冒頭の開会挨拶で齋藤総長と野口部長が登壇し「今回は国内で初めてとなる国内から国内へのTAVIのライブデモンストレーションの中継を行います。活発なご討議を期待しています」と呼びかけた。
ライブデモは、宮城県にある仙台厚生病院のハイブリッド手術室で実施するTAVIの模様をリアルタイムに中継し、学術集会の会場に設けた大型スクリーンで上映。教育的な意義のある症例を選別し、安全性を重視して取り組んだ。
症例は重度の大動脈弁狭窄症がある80代の女性患者さんで、術者は仙台厚生病院の多田憲生・循環器内科主任部長。齋藤総長と、大阪大学大学院医学系研究科外科学講座心臓血管外科学の澤芳樹教授が座長を、野口部長らがコメンテーターを務めた。
TAVIに用いる人工弁の選択理由や手技のポイントなどについて質疑応答をはさみながら、安全に治療を完遂。参加者はスクリーンに映し出された透視画像や経食道心エコーの画像を熱心に見つめていた。
日本初のTAVIのライブデモに参加者一同が注目
MitraClipのビデオライブでは、湘南鎌倉病院の水野真吾・循環器科部長が経食道心エコーなど術中動画を供覧しながら手技のポイントを解説。症例は重度の僧帽弁閉鎖不全症がある60代女性患者さんで、ガイドラインに沿った薬物療法を2カ月間実施したものの、血液の逆流が改善しなかったことからMitraClipを施行した。
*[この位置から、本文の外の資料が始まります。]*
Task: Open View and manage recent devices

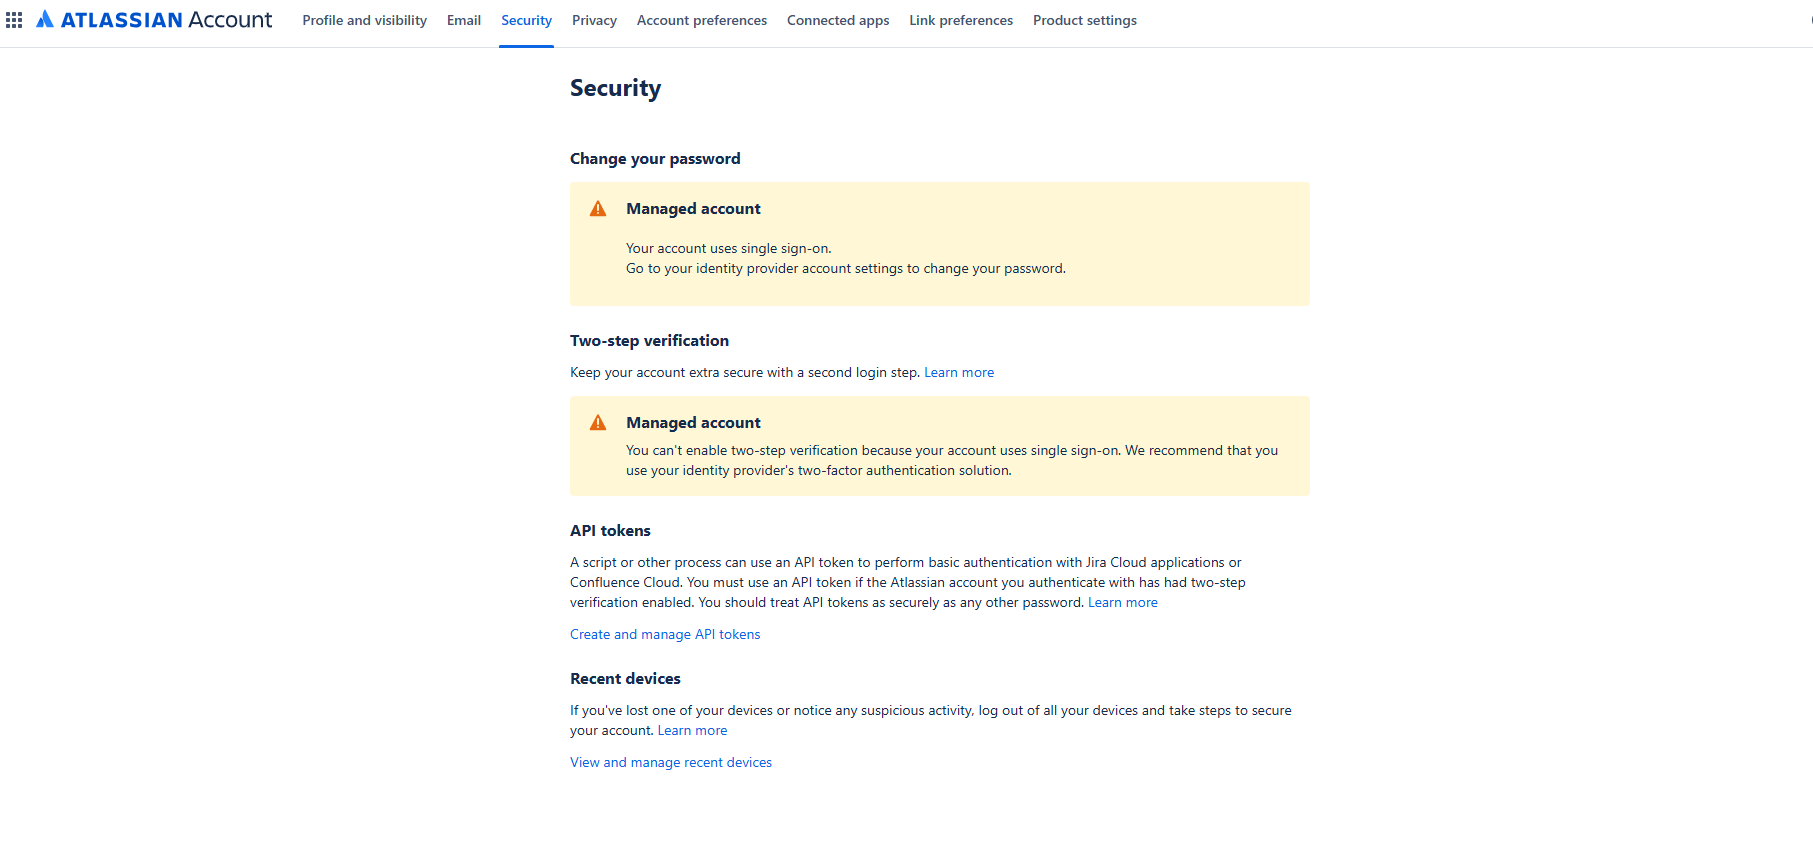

今回、「JTVT-TVT Collaboration Session」という特別セッションも行った。著名な循環器内科医である米国コロンビア大学メディカルセンターのマーティン・レオン医師が座長として参加。TVTは米国を中心とした国際的な経カテーテル心臓弁学会を指す。
このセッションで齋藤総長は19年6月に米国シカゴで開催されたTVT学術集会のプログラムから、自身も参加したJTVTとTVTの合同セッションの概要を報告。日米のPCI(経皮的冠動脈形成術)のレジストリ(疾患登録)データや、米国のTAVIの治療成績などを紹介し、今後、日米で共通した基準のレジストリデータを整備していく方針であることを説明。
齋藤総長は「今回、TVTとのコラボレーション、そしてライブデモンストレーションを実現できたことは大きな収穫です。TVTと連携することで相互にレベルアップを図ることが期待できます。またライブデモでは見事な手技を披露いただきました。教育的な効果は大きいと考えています」と手応えを示している。
同学術集会では徳洲会グループから湘南鎌倉病院の山中太・循環器科部長、岸和田徳洲会病院(大阪府)の東森亮博・循環器内科部長がシンポジウムで、湘南鎌倉病院の水野部長、野口部長、宍戸晃基・循環器科医長、札幌東徳洲会病院の山﨑和正・循環器内科医長、上田高士・心臓血管外科部長がパネルディスカッションで、湘南鎌倉病院の落合智紀・循環器科医師、森山典晃・同科医師(ヘルシンキ大学に留学中)がアフタヌーンセミナーで発表。一般演題やランチョンセミナーでも複数の演題発表があった。